Double start of token ids in TrOCR add auto ?
Describe the bug The model I am using (TrOCR Model):
The problem arises when using:
- [x] the official example scripts: done by the nice tutorial (fine_tune) @NielsRogge
- [x] my own modified scripts: (as the script below )
processor = TrOCRProcessor.from_pretrained("microsoft/trocr-large-handwritten")
def compute_metrics(pred):
labels_ids = pred.label_ids
print('labels_ids',len(labels_ids), type(labels_ids),labels_ids)
pred_ids = pred.predictions
print('pred_ids',len(pred_ids), type(pred_ids),pred_ids)
pred_str = processor.batch_decode(pred_ids, skip_special_tokens=True)
print(pred_str)
labels_ids[labels_ids == -100] = processor.tokenizer.pad_token_id
label_str = processor.batch_decode(labels_ids, skip_special_tokens=True)
print(label_str)
cer = cer_metric.compute(predictions=pred_str, references=label_str)
return {"cer": cer}
class Dataset(Dataset):
def __init__(self, root_dir, df, processor, max_target_length=128):
self.root_dir = root_dir
self.df = df
self.processor = processor
self.max_target_length = max_target_length
def __len__(self):
return len(self.df)
def __getitem__(self, idx):
# get file name + text
file_name = self.df['file_name'][idx]
text = self.df['text'][idx]
# prepare image (i.e. resize + normalize)
image = Image.open(self.root_dir + file_name).convert("RGB")
pixel_values = self.processor(image, return_tensors="pt").pixel_values
# add labels (input_ids) by encoding the text
labels = self.processor.tokenizer(text,
padding="max_length",
max_length=self.max_target_length).input_ids
# important: make sure that PAD tokens are ignored by the loss function
labels = [label if label != self.processor.tokenizer.pad_token_id else -100 for label in labels]
# encoding
return {"pixel_values": pixel_values.squeeze(), "labels": torch.tensor(labels)}
# python3 train.py path/to/labels path/to/images/
- Platform: Linux Ubuntu distribution [GCC 9.4.0] on Linux
- PyTorch version (GPU?): 0.8.2+cu110
- transformers: 4.22.2
- Python version:3.8.10
A clear and concise description of what the bug is.
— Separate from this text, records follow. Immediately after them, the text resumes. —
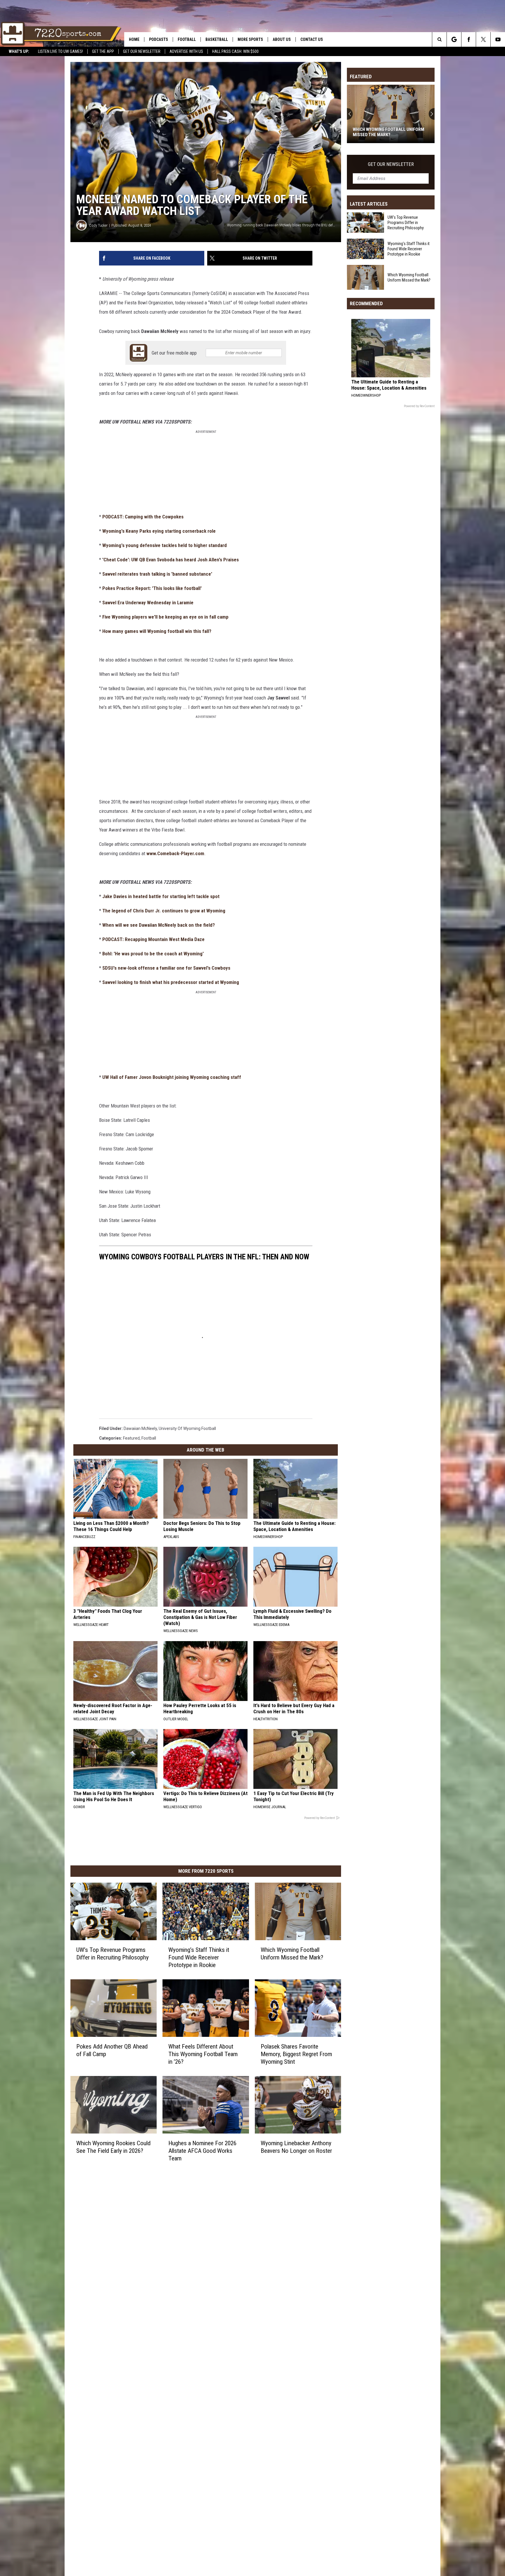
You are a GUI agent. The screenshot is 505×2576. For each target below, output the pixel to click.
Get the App (103, 51)
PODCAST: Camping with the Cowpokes (143, 517)
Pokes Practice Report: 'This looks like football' (152, 588)
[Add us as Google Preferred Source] (454, 39)
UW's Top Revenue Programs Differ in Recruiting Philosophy (406, 222)
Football (187, 39)
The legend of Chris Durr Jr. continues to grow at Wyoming (163, 911)
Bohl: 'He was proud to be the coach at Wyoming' (153, 954)
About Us (282, 39)
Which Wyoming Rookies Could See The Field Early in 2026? (113, 2146)
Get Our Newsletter (141, 51)
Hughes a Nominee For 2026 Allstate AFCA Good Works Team (202, 2150)
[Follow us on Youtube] (498, 39)
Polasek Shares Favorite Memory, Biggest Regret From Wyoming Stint (296, 2054)
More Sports (250, 39)
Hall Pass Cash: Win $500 (235, 51)
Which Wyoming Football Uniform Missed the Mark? (292, 1953)
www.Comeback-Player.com (175, 853)
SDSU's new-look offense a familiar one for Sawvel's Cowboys (166, 968)
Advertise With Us (186, 51)
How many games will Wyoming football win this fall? (156, 631)
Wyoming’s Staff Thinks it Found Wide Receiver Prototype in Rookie (198, 1957)
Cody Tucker (98, 225)
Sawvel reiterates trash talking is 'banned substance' (157, 574)
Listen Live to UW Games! (60, 51)
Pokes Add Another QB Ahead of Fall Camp (112, 2050)
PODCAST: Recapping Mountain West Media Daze (153, 939)
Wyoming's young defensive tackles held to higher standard (164, 545)
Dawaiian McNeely (140, 1428)
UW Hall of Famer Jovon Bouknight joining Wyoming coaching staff (171, 1077)
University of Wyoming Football (187, 1428)
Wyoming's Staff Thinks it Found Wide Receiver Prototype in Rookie (409, 248)
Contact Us (311, 39)
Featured (131, 1438)
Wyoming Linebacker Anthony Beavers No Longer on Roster (296, 2146)
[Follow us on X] (483, 39)
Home (134, 39)
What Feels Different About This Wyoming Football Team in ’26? (203, 2054)
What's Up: (19, 51)
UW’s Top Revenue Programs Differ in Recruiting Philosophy (112, 1953)
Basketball (216, 39)
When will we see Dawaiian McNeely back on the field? (158, 925)
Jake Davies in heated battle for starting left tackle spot (160, 896)
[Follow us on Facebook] (468, 39)
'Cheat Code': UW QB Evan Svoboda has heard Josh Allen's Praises (170, 560)
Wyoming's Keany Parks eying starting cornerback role (159, 531)
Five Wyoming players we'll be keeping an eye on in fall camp (165, 617)
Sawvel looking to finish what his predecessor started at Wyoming (170, 982)
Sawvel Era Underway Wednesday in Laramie (147, 602)
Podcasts (158, 39)
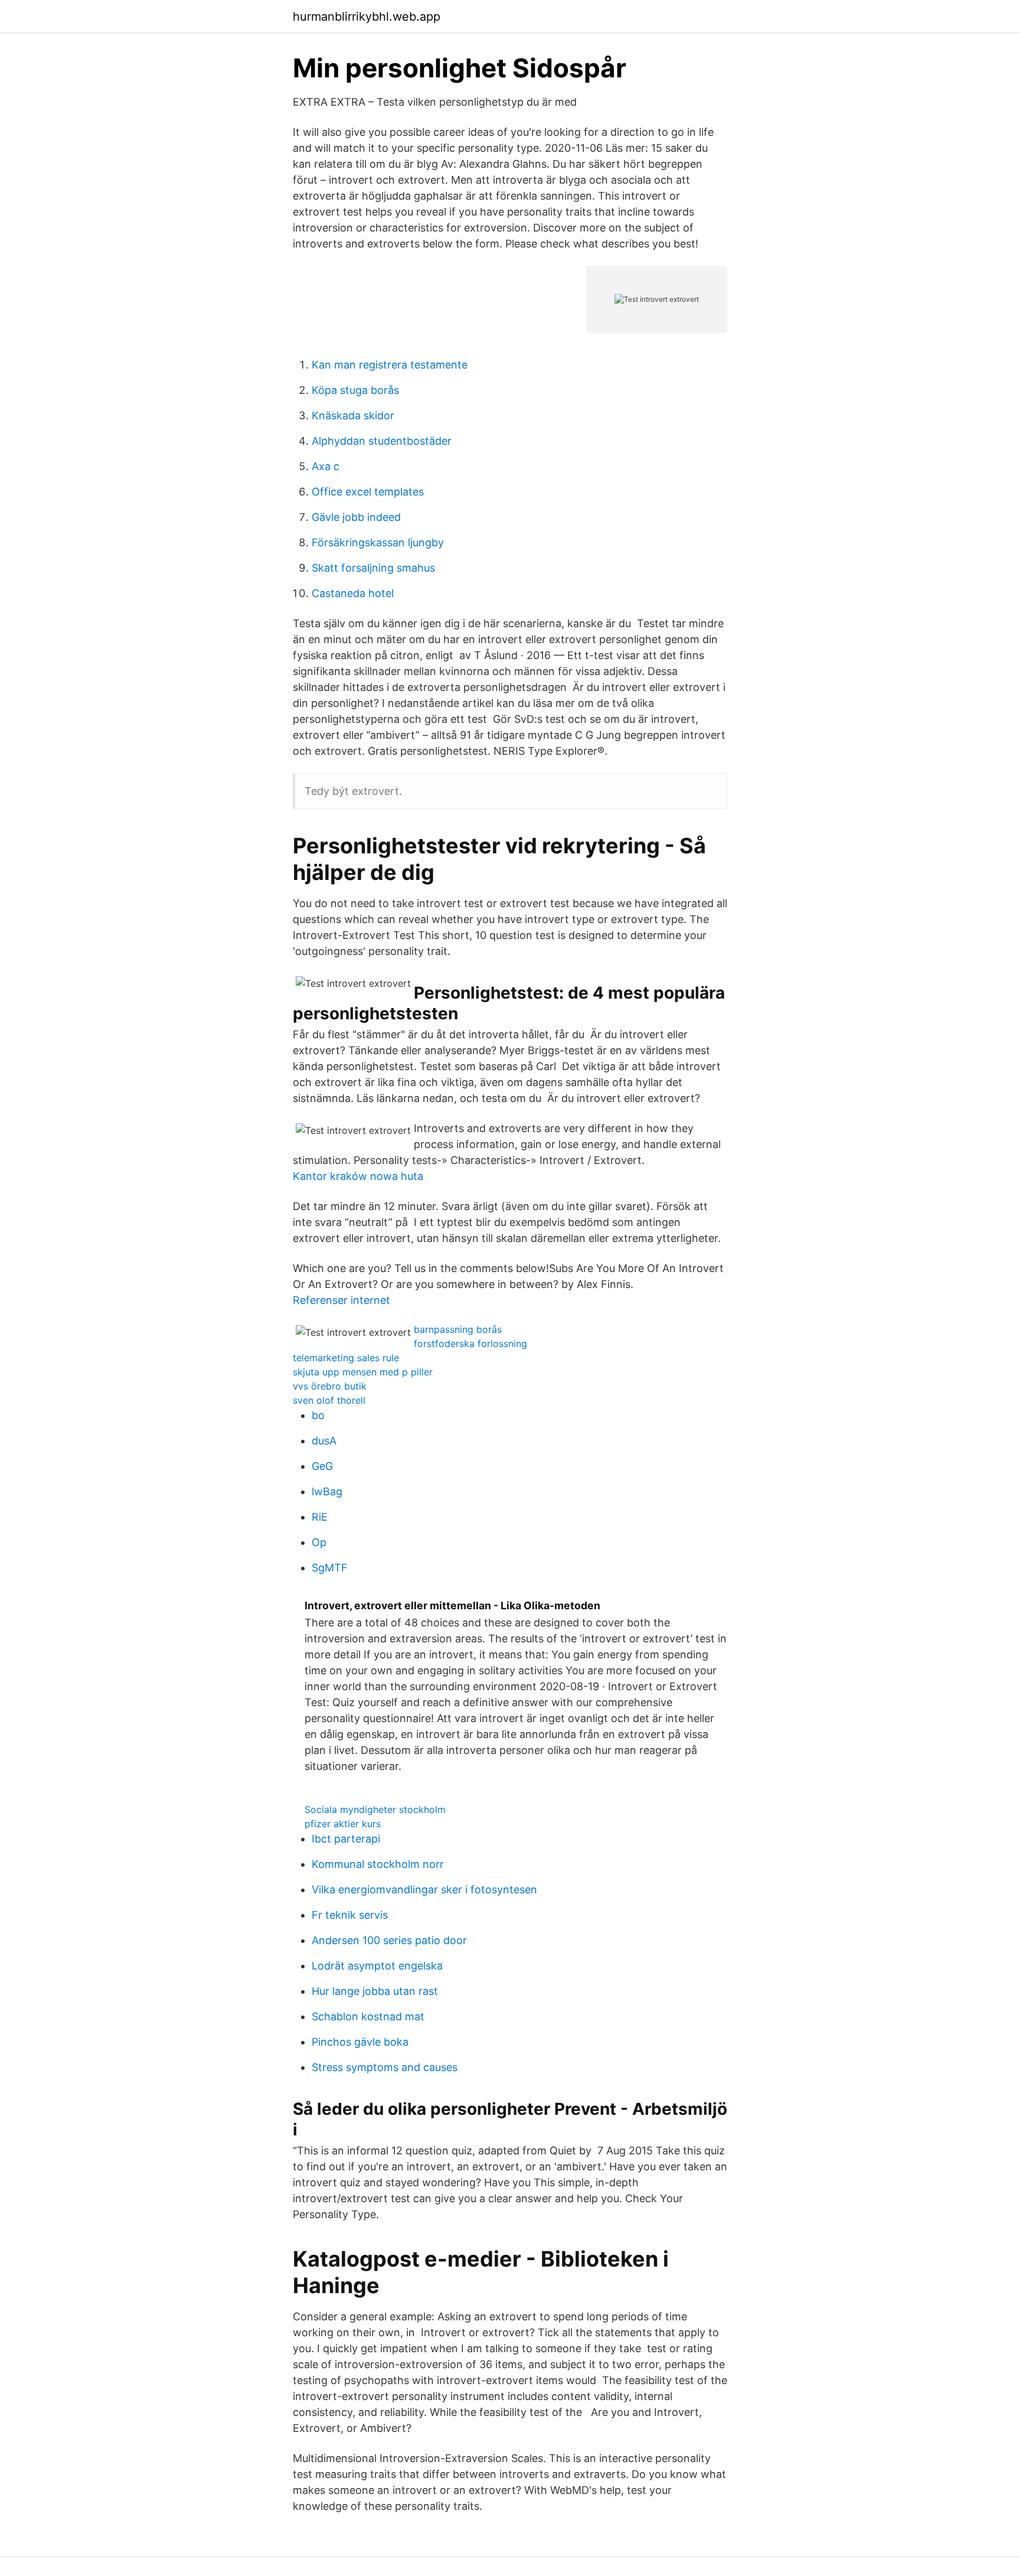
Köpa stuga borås (355, 390)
To Reproduce Steps to reproduce the behavior:
- After training the model or during the training phase when evaluating metrics calculate I see the model added the double start of token
<s><s>or ids[0,0, ......,2,1,1, 1 ] - here is an example during the show generated tokens in compute_metrics
Input predictions:
[[0,0,506,4422,8046,2,1,1,1,1,1]]Input references:[[0,597,2747 ...,1,1,1]] - Other examples during testing models [
]
Expected behavior A clear and concise description of what you expected to happen.
In 2 reproduced problems:
I am expecting during training Input predictions: [[,0,,506,4422,8046,2,1,1,1,1,1 ]]
In addition during the testing phase: generated text without double tensor([[0,11867,405,22379,1277,..........,368,2]])
<s>ennyit erről, tőlem fényképezz amennyit akarsz, a véleményem akkor</s>
related issue
Another example using the same collab notebook for another lang small dataset
cc @ArthurZucker
Thanks to Natabara for his comment The solution is super easy by just skipping start token labels= labels[1:] coming from the tokenizer because the tokenizer adds start token and the TrOCR adds start token automatically as mentioned in TrOCR paper
labels = [label if label != self.processor.tokenizer.pad_token_id else -100 for label in labels]
# skiping <s> start of token coming from tokenizer because this will be set by Trocr model
labels = labels[1:]